I sent a handmade doll off in the mail last week, her face all embroidered, but for the button eyes.

I never use button eyes for children.

This one is for a Raggedy Ann loving adult.  A sister who is a patient listener, encourager, and it’s her birthday.

Note to self: Gold metallic rick-rack has to be hand sewn, because it jams the sewing machine!

A 20” doll is my choice of the “perfect size for hugging”.

The first Raggedy Ann I made was for my youngest daughter, now in her last year of college. Since then I have about worn the pattern out, making several dolls for Grands.



Recently I had the directions laminated to keep from falling apart, and used interfacing to cut new pattern pieces. The brown tissue was in pieces, taped together, and fragile.



Ann may be raggedy but she is anything but fragile! She represents all the little girls in the world who are fragile at times, but mostly brave.

Raggedy Ann is very playful.


Have you heard the history of the doll?

True facts are: Johnny Gruelle, born in Illinois, was the son of a landscape and portrait artist. He was himself a cartoonist, writing up political cartoons for the New York Herald. Eventually he and his family settled in Indianapolis, Indiana.

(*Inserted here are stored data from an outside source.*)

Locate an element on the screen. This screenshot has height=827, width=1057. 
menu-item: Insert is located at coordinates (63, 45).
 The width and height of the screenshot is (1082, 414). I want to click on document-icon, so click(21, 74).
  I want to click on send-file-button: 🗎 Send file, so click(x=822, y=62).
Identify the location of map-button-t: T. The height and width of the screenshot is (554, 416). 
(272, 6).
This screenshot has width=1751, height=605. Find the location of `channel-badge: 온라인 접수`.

One of his dear friends was the poet, James Whitcomb Riley. Riley had a poem named The Raggedy Man. He also had a poem named Orphant Annie.

As you can see, this is where Gruelle mixed and matched Riley’s poem titles for the doll. If you check Riley on Google you can see an old video of Riley reading his own poems. I was shocked to hear that parts of one poem I remembered from childhood.


It’s here that the tale is confused. Either Johnny or his daughter Marcella found an old rag doll with no face in Grandmother’s attic. Some say that Johnny found the doll and painted a face on it when Marcella was just born. Others say that Marcella found it. What matters most is that once Johnny painted the face on the doll and Marcella began to play and interact with the doll, that’s when the stories began to take shape.




One of my earliest creations.

The sad part of the story is that at 13 years old, Marcella was given (without parental permission), a smallpox vaccination at school. It is not known for sure if it was the vaccine, or an infection from the vaccine that took Marcella’s life. Since that time though, it has been used in the anti-vaccination movement as reminder of the dangers.

Marcella actually died the same month Raggedy Ann’s patent was given to her father Johnny Gruelle.

Gruelle continued to write many stories about Raggedy Ann, and her brother Raggedy Andy for many years, and I’m sure it kept Marcella’s memory alive.

Don’t you just want to go hug a doll?